As a metal sculptor's assistant, which I had shortly after moving to New York and pretty much fed and clothed me until that time I stopped having to keep a day job because Sonic Youth became somewhat successful. I learned metal welding and bronze casting and a lot of other sculptural techniques that I've been able to apply in on or another manner as it relates to my own visual art.

How do you spoil yourself?
With long bike rides, long walks in the woods, delirious sex, and playtime with my children.

If I wasn't playing music I would be…
Making visual art.

What do you fear most?
I guess these days, the world ending. I live three blocks from Ground Zero, so we've gotten a bit of a taste of the world ending a few years ago. I guess I just fear the powers-that-be in the world completely losing their minds and going after each other and completely destroying everything.

What makes you want to take it off and get it on?
Umm… I don't know. Madonna?

What has been your strangest celebrity encounter?
We were on David Letterman one time and Mary Tyler Moore was the other guest. She had recently just gotten married and was talking with us backstage. For one reason or another, she'd left her wedding ring at home and didn't want to go out and talk to David Letterman without her wedding ring on, so she borrowed Kim's ring for her segment of the show.

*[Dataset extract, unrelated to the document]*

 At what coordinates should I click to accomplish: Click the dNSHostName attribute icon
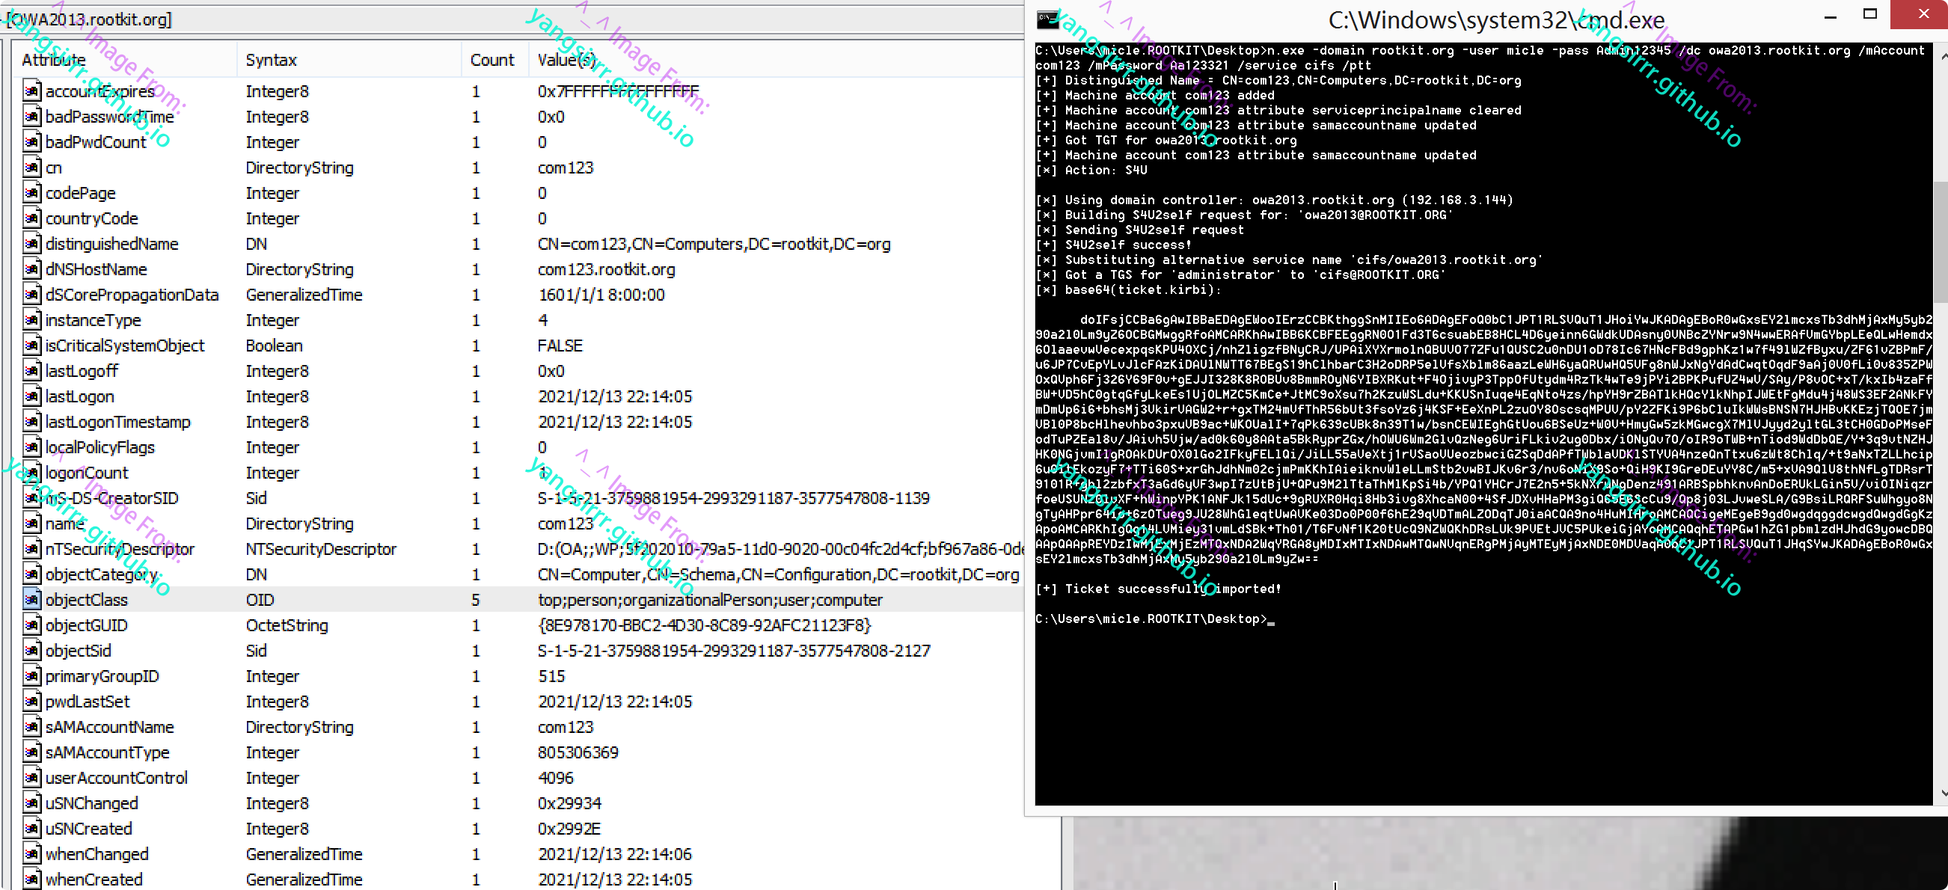[32, 269]
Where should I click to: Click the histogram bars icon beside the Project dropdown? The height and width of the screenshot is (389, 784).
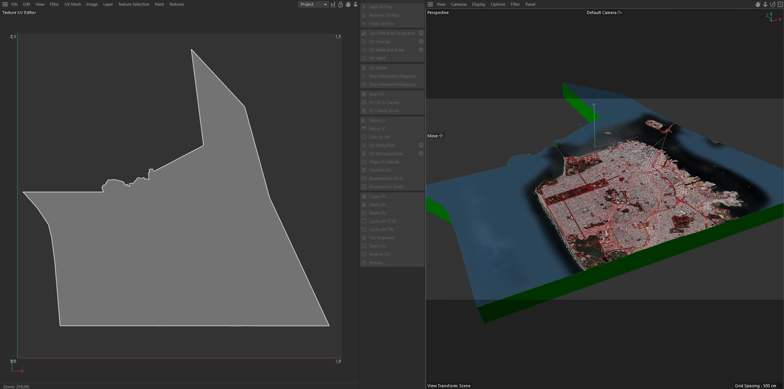click(x=333, y=4)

Who would be your ideal dinner guest, living or dead, and what would you serve them?
I suppose I'm gonna say Jack Kerouac because I would love to have had a chance to meet him. I would serve him cheap wine and potatoes. No wait — fine wine. Fine wine and potatoes.

What does your mom wish you were doing instead?
Doctor? Actually, my mom is a pianist so she's very happy I'm in music but I suppose she stills thinks I lead a fairly unsettled life and would like to imagine that I was doing something a little more 9 to 5 or regular.

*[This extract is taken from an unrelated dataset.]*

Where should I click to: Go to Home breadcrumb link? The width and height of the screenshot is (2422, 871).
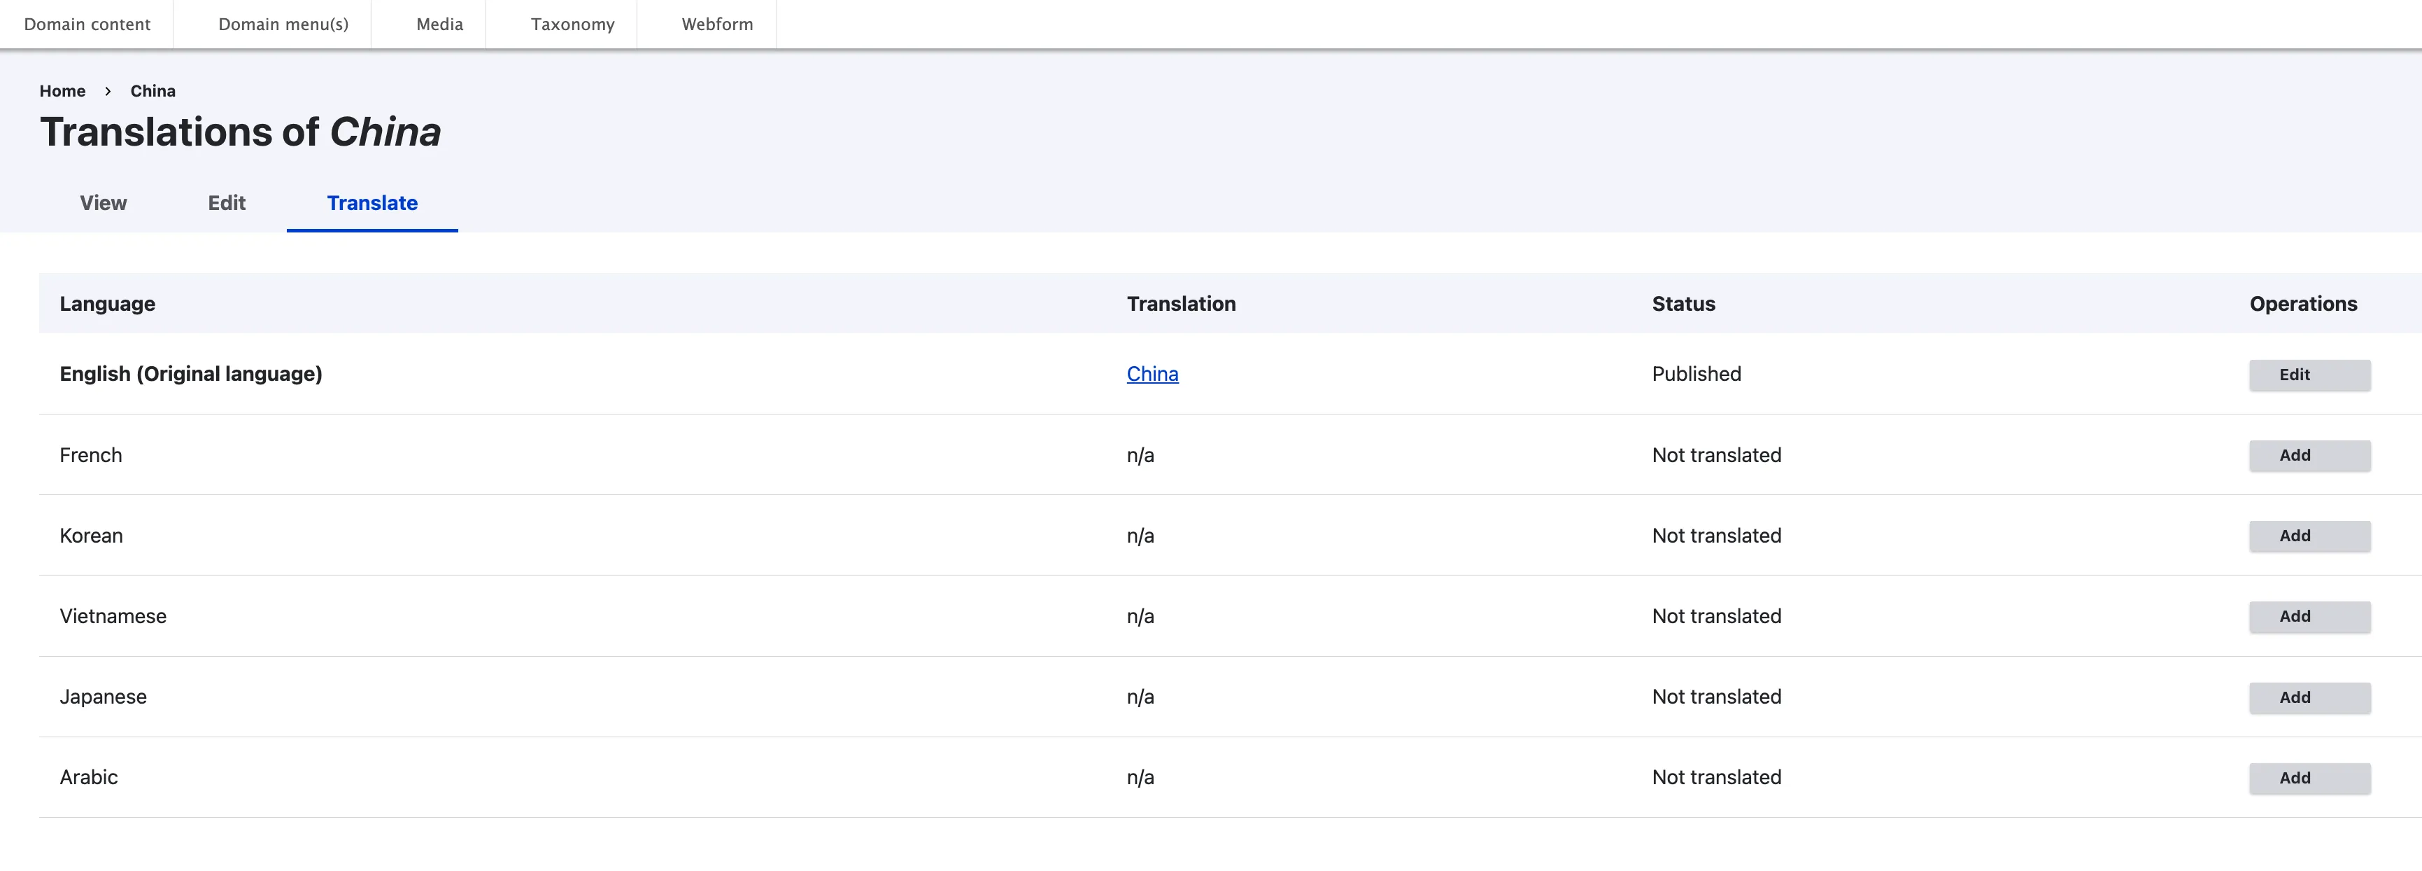[x=62, y=91]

Given the opportunity to choose, how would you like to die?
In the high desert, alone, baking to a crisp in the sun.




Twenty-four years after forming in New York City, Sonic Youth remain the most inspirational experimental art-rock band around, applying dissonance to conventional song structures while furthering notions that such structures can actually possess artistic rather than commercial merit. After working with the band on 2000's NYC Ghosts & Flowers, noted musician and engineer Jim O'Rourke joined the long-standing quartet of Thurston Moore, Kim Gordon, Lee Ranaldo, and Steve Shelley as a full-time member. While the last two full-lengths for Geffen — NYC Ghosts and Flowers, and Murray Street — utilised NYC as a theme in one manner or another, Lee Ranaldo views their latest album, Sonic Nurse, in a slightly more open-ended light. "The new one is far more just a collection of songs and I don't see there being any one over-riding thematic element to it," he states. The band's penchant for social and political commentary still shines through on Gordon's "Pattern Recognition," and the scathing "Mariah Carey and the Arthur Doyle Hand Cream." Moore pays tribute to the blues on "New Hampshire" and both he and Ranaldo vaguely weigh-in on Bush-Cheney's America on "Peace Attack" and "Paper Cup Exit" respectively.

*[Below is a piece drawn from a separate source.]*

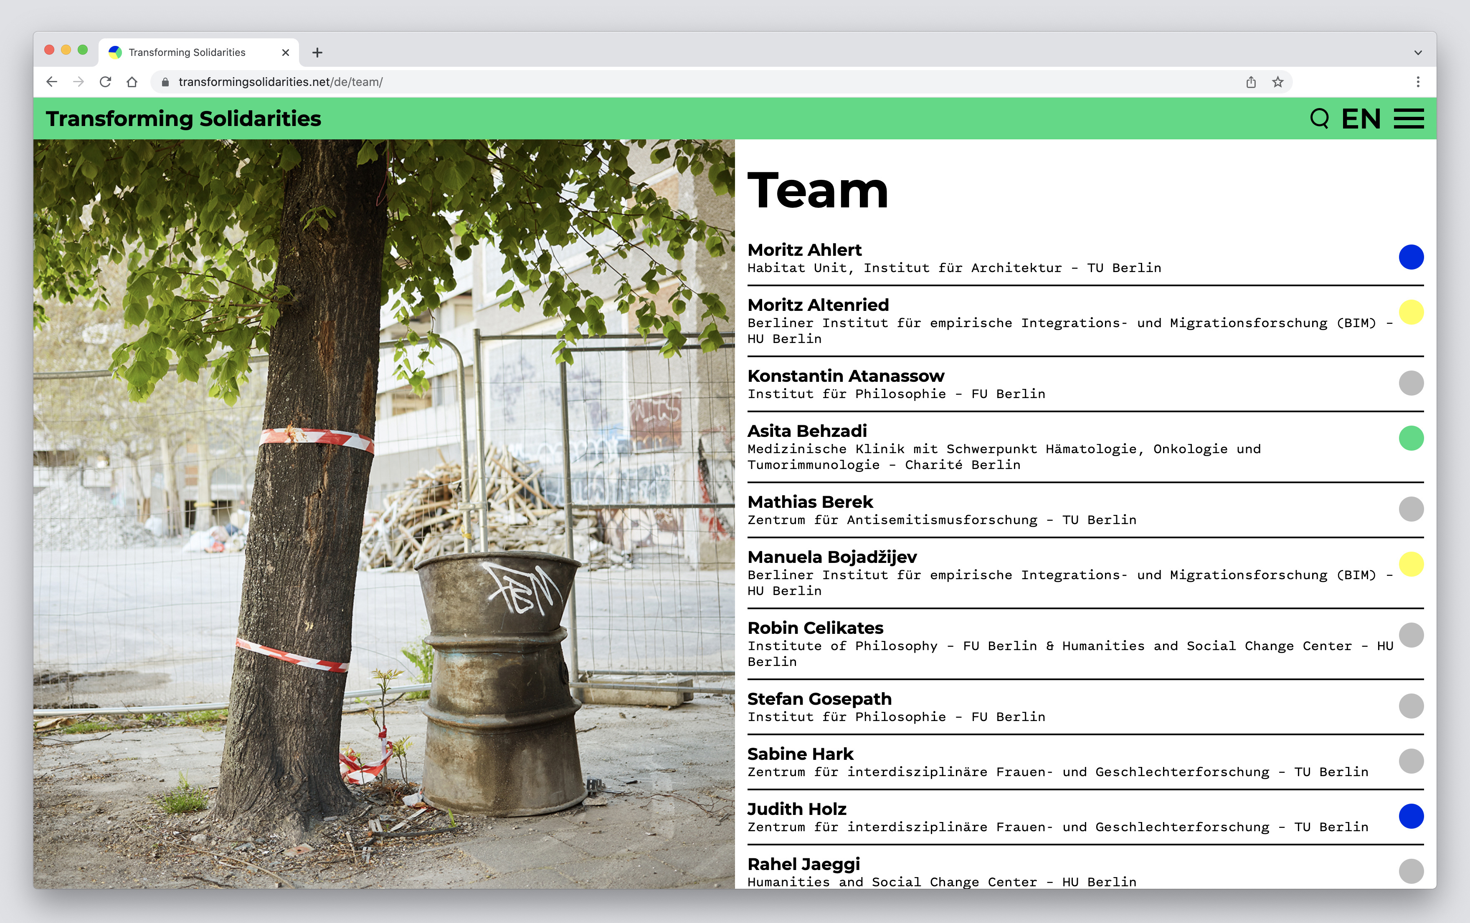Click green dot beside Asita Behzadi
This screenshot has height=923, width=1470.
tap(1411, 438)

For the most part, however, Sonic Nurse, is a continuation of the band's recent amalgam of verse-chorus-based song structures and experimental, good times rock'n'roll music. "Our music swings back and forth between these poles of playing more song-form stuff and doing these long, more extrapolated pieces," Ranaldo says. "I've seen this happen since the very first record, so I don't consider it a departure in that regard."